"She's a happy kid, a good student, and the virtual learning was a disaster for us," said Erin Haroldson of Mount Horeb, Wisconsin, whose eight-year-old daughter was receiving virtual education from her local public school last spring. When it looked like schools would go virtual again this fall, Haroldson asked her daughter if she would rather continue at Mount Horeb or start in person at a new school, where she would need to make new friends.
When her daughter responded "Mom, I want to go to a new school," the Haroldsons enrolled her in High Point Christian School in Madison.
The Haroldsons are not alone. According to a new Wisconsin Institute for Law & Liberty (WILL) study, the state's public schools saw an unprecedented enrollment decline this fall, and the school districts that started virtual learning at the outset of the school year lost the most students. Across the Badger State, the average district saw an enrollment decline of 2.67%. Districts that went fully virtual drove this decline, seeing an average 3% decline in enrollment.
These numbers may seem small, but they represent a meaningful number of kids. In Madison, enrollment declined by 995 students; in Milwaukee, by 2,335 students. These drop-offs were driven in part by smaller pre-kindergarten and kindergarten enrollment.

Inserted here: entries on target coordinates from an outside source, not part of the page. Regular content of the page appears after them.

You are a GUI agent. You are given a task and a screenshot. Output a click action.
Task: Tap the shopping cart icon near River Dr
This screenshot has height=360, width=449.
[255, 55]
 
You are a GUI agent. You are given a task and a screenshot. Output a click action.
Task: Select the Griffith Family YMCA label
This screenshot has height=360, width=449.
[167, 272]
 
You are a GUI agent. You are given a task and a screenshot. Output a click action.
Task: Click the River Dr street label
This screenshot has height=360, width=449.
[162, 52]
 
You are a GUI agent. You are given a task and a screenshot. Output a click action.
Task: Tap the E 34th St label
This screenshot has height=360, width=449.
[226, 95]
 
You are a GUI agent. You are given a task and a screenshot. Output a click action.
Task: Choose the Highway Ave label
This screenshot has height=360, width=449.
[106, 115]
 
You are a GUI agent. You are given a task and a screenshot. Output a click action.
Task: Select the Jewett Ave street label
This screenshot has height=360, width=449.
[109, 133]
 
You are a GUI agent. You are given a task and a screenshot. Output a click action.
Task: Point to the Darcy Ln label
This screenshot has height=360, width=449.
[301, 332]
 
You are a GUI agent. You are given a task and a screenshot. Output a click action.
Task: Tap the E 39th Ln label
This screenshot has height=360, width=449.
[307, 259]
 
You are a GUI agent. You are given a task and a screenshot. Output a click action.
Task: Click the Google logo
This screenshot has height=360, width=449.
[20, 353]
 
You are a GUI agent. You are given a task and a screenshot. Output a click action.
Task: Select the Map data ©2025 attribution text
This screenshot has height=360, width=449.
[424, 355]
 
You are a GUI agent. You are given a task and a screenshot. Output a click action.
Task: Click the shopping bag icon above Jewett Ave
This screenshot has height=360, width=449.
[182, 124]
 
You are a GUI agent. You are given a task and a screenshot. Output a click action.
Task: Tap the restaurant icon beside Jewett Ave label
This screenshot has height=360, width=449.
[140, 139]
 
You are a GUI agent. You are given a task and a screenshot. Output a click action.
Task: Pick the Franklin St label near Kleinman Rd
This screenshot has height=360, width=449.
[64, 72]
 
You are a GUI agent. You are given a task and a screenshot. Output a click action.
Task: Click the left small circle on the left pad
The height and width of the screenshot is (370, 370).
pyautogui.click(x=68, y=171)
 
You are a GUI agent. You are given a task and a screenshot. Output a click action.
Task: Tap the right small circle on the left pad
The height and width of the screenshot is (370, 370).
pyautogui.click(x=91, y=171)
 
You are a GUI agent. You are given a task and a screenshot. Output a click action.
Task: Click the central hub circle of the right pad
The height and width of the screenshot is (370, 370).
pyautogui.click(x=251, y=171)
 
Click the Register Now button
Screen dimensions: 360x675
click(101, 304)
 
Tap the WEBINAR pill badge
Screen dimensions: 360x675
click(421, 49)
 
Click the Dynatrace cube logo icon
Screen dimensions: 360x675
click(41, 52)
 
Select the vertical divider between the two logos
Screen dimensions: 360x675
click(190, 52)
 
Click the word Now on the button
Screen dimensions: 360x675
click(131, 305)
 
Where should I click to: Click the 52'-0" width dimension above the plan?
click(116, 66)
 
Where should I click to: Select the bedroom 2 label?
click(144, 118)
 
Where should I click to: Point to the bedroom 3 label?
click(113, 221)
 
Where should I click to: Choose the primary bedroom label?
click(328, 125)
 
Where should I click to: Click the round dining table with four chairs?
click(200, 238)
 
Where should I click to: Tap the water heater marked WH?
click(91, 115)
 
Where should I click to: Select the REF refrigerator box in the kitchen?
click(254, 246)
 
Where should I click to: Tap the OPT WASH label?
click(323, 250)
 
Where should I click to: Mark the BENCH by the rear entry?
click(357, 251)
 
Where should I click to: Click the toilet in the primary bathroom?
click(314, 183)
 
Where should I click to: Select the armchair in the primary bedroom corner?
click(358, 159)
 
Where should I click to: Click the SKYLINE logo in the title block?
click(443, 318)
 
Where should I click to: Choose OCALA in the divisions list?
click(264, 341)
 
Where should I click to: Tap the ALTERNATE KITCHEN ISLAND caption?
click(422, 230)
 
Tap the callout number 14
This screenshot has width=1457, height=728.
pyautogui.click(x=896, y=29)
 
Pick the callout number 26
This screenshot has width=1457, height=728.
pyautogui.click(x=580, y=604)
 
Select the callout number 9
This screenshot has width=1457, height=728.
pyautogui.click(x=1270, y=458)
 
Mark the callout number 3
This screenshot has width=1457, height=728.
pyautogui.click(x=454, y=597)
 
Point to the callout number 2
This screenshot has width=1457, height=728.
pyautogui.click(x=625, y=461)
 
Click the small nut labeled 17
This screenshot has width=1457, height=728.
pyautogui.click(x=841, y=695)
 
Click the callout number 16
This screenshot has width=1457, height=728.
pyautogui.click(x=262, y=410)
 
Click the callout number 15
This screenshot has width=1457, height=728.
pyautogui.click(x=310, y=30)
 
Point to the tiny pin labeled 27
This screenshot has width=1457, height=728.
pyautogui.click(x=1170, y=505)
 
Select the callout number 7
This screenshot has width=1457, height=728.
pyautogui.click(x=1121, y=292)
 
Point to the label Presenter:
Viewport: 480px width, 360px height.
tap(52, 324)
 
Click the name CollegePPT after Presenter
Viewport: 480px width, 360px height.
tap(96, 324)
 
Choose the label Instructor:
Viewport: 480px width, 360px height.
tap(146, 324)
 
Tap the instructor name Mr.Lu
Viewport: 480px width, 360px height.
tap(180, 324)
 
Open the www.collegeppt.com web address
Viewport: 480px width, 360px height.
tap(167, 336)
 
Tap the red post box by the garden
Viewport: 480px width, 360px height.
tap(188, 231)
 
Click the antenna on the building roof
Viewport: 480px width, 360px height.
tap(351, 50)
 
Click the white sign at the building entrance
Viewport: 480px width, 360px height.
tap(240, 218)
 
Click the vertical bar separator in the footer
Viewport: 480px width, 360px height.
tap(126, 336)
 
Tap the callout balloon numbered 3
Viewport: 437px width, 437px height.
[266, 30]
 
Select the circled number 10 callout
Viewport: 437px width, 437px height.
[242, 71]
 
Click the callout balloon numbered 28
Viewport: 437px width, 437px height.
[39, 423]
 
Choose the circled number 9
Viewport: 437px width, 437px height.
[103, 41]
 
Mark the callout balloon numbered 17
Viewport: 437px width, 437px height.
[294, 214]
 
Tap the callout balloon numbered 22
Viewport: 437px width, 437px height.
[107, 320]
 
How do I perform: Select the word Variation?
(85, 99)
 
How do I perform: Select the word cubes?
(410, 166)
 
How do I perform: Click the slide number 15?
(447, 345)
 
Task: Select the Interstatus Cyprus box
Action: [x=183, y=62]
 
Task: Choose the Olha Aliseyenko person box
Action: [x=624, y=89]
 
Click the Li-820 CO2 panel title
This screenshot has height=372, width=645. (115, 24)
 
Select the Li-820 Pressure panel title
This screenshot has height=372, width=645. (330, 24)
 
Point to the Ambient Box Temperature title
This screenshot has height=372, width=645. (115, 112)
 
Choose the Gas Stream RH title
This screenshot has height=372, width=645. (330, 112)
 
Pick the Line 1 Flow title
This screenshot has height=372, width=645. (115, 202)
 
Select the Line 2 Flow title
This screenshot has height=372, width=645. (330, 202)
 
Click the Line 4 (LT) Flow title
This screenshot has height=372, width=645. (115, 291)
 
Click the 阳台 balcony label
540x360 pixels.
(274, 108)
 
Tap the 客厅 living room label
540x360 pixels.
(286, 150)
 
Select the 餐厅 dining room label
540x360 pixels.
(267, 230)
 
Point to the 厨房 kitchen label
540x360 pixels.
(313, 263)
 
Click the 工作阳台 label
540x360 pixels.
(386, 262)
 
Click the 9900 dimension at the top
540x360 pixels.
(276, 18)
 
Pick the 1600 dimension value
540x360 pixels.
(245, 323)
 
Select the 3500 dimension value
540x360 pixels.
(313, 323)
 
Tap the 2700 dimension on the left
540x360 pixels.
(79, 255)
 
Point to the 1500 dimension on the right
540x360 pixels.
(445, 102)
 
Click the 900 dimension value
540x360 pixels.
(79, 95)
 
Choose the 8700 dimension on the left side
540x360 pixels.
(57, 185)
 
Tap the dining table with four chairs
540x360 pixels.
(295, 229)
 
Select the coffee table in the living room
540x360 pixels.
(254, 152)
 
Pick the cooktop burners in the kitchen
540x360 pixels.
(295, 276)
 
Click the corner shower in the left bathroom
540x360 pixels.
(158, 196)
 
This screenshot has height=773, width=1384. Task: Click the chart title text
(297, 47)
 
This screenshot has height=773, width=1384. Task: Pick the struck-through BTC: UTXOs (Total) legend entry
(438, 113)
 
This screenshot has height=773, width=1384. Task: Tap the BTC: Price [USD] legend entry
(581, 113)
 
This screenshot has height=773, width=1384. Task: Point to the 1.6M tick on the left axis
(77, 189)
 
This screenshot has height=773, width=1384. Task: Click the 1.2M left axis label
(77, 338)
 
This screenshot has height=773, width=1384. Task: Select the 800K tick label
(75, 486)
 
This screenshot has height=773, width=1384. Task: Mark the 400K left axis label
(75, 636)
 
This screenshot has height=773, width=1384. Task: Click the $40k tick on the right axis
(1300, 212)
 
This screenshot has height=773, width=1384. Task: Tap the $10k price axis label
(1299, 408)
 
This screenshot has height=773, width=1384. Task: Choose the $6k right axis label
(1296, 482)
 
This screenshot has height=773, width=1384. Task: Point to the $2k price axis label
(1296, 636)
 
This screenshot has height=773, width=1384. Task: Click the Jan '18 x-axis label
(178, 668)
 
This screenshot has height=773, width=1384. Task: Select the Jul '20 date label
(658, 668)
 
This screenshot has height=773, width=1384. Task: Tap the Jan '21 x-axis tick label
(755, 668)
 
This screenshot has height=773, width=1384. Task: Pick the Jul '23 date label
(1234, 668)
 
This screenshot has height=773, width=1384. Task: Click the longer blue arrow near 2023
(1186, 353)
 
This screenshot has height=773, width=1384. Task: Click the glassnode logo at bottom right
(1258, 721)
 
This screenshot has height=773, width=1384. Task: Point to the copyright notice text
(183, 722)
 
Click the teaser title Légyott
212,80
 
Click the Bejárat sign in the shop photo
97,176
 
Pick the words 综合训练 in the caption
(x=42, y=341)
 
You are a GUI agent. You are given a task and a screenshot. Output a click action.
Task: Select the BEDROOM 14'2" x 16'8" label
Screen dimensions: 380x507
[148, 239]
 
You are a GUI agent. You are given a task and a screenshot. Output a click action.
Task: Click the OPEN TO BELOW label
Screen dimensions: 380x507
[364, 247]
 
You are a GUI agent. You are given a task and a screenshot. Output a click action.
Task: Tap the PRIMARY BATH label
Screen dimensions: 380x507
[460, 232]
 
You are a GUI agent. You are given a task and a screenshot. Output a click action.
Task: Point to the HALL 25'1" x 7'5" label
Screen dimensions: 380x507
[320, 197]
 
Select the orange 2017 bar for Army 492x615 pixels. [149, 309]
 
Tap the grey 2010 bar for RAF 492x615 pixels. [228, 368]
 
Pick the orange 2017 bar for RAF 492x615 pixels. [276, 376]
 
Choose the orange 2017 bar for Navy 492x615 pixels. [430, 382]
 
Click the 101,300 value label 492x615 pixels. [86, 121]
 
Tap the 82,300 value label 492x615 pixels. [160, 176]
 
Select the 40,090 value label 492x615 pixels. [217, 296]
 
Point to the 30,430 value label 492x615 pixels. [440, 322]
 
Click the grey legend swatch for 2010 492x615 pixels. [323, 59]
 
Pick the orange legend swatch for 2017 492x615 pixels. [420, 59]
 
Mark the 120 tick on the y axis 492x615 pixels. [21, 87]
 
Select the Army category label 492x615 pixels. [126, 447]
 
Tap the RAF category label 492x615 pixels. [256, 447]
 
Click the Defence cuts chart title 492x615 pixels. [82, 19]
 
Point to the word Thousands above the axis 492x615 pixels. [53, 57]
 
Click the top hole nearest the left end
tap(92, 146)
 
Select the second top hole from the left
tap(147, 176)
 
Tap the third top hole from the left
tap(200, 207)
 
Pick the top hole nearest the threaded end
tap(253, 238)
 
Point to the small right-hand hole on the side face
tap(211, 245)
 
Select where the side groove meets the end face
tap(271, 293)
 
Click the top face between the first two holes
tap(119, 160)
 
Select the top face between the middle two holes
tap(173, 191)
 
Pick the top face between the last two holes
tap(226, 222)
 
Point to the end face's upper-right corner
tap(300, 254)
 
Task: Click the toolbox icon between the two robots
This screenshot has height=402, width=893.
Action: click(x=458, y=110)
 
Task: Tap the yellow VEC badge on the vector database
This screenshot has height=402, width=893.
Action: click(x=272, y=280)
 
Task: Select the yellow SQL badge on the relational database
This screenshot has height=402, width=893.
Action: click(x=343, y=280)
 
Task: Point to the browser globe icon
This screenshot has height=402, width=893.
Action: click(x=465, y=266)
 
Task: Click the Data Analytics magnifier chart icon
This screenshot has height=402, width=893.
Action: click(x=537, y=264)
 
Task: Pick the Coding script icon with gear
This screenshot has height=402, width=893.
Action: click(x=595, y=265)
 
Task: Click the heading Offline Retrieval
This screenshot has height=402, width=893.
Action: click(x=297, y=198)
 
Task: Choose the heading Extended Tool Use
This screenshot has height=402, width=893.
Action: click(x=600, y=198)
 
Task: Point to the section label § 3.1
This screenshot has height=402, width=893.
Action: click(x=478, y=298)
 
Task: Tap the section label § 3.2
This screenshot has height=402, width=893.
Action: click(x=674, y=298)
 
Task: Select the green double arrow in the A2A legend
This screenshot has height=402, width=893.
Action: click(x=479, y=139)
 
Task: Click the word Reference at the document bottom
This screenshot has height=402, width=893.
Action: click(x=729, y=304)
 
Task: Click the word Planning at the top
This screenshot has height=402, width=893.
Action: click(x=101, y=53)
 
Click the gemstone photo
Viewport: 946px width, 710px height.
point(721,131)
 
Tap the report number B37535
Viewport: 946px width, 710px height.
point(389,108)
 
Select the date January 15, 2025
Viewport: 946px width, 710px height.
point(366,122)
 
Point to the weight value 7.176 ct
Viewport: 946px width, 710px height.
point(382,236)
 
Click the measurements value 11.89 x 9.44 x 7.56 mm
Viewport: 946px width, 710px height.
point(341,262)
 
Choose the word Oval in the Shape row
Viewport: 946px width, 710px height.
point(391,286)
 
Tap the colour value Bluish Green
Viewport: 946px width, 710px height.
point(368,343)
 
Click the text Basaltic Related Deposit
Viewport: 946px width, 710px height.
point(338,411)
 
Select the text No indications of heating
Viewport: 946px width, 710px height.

Wisconsin's experience is consistent with national trends. New York City Public Schools, the nation's largest school district, is enrolling about 19,000 fewer students. According to Chalkbeat, the city's most affluent public schools have seen a decline of 12%, while enrollment at the city's lowest-income schools has dropped 4%. Enrollment in the Los Angeles Unified District, the nation's second-largest district, has been dropping since its peak in 2003, when it reached 750,000 students. As of April, EdSource reported that enrollment had dropped to below 600,000. According to NPR, Los Angeles Unified is down about 11,000 students this fall.